The Bayfield School District released a draft of its reopening plan for the first time Wednesday, a day after a school board meeting that drew 100 people and comments from almost 20 concerned parents and staff members.
The draft includes two learning options for students, online or in-person, during the coronavirus pandemic. The school board also considered a delayed start for in-person learning. Teachers called for more options than just in-person teaching and asked about sick days and safety provisions. Community members wanted to know plans for students with special needs and mask requirements.
The district released its plan with a survey attached Wednesday to gather public comment before finalizing it.
“We’d like options for staff and students to return ... so no teacher and no family or student has to leave a district they call home and love,” said Madeline Shea, a primary school teacher.
Bayfield released its draft plan after Durango and Ignacio school districts. Durango offers three learning models, in-person, remote-only and a mixture of the two. Ignacio asked parents to choose between in-person and online schooling.
The meeting setup was mostly virtual, another COVID-related adaptation. Teachers and parents spoke via a video-sharing platform. Board and staff members met in person, wearing masks and social distancing.
The Bayfield School Board discussed a one-week delay for in-person learning, starting Aug. 24. The board will vote on the idea Tuesday. Online learning would start as scheduled Aug. 17.
Parents share concernsDuring the public comment period, some parents were concerned about mask requirements in schools. They asked about medical exemptions, provisions for children with special needs and challenges with online education.
“I need my child who is going into second grade to be educated properly,” said Janelle Farnam, a single-parent who works full time. “Early childhood education is vital to our future.”
Under Colorado’s mandatory face-covering law, people, ages 11 and older, are required to wear masks in public and private indoor settings. Some exceptions apply, including for people who are medically intolerant of masks.
“People said, for very good reasons, we don’t think we should wear masks. The governor’s executive order settled that issue,” said Kevin Aten in an interview Wednesday. “Would we turn a high school student away if we didn’t have a mask in the morning? The answer is yes.”
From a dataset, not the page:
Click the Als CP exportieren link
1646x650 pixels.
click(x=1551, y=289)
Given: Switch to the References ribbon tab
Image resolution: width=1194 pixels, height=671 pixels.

In Bayfield schools, face coverings are required for staff members and older students. Occasionally, district leaders at Tuesday’s board meeting would remove their masks when speaking, contrary to their instructions for the district.
Masks are optional for kindergarten through fifth grade. While that might be a relief to some parents, primary school teachers expressed concerns, saying their classrooms were like “germ factories.”
“These classrooms are petri dishes,” said Anthony Maestes, a parent. “My son, when he was in kindergarten, I’m pretty sure my son puked on his teacher. Then he was crying on her shoulder. It’s gross, and that’s what kindergarten teachers have to deal with.”
Teachers want optionsTeachers wanted more information about safety measures, small-group on-site learning, sick days and options to teach from home.
“I plan on teaching here for 15 or 20 years. I don’t want to leave the district because I’m forced into a classroom,” said Aaron Wamsley, a second grade teacher.
Teachers will return for in-person learning only, Aten said. The school district is not considering changes to health, sick day or leave-of-absence policies. It has absorbed some insurance costs, given staff members a raise and provided 88 hours of paid leave – more than is federally required, he said.
“We’ve really done our part to support teachers, and we want them back in the classroom,” he said. “Our goal is to resume school and in-person learning as much as possible.”
The district will provide accommodations based on the Americans with Disabilities Act. It is not legally required to provide accommodations for staff members concerned about the health of someone else, like a family member.
“These are brutal, hard, adult choices,” Aten said. “The law is very clear. ... At some point, we all have to make those hard choices.”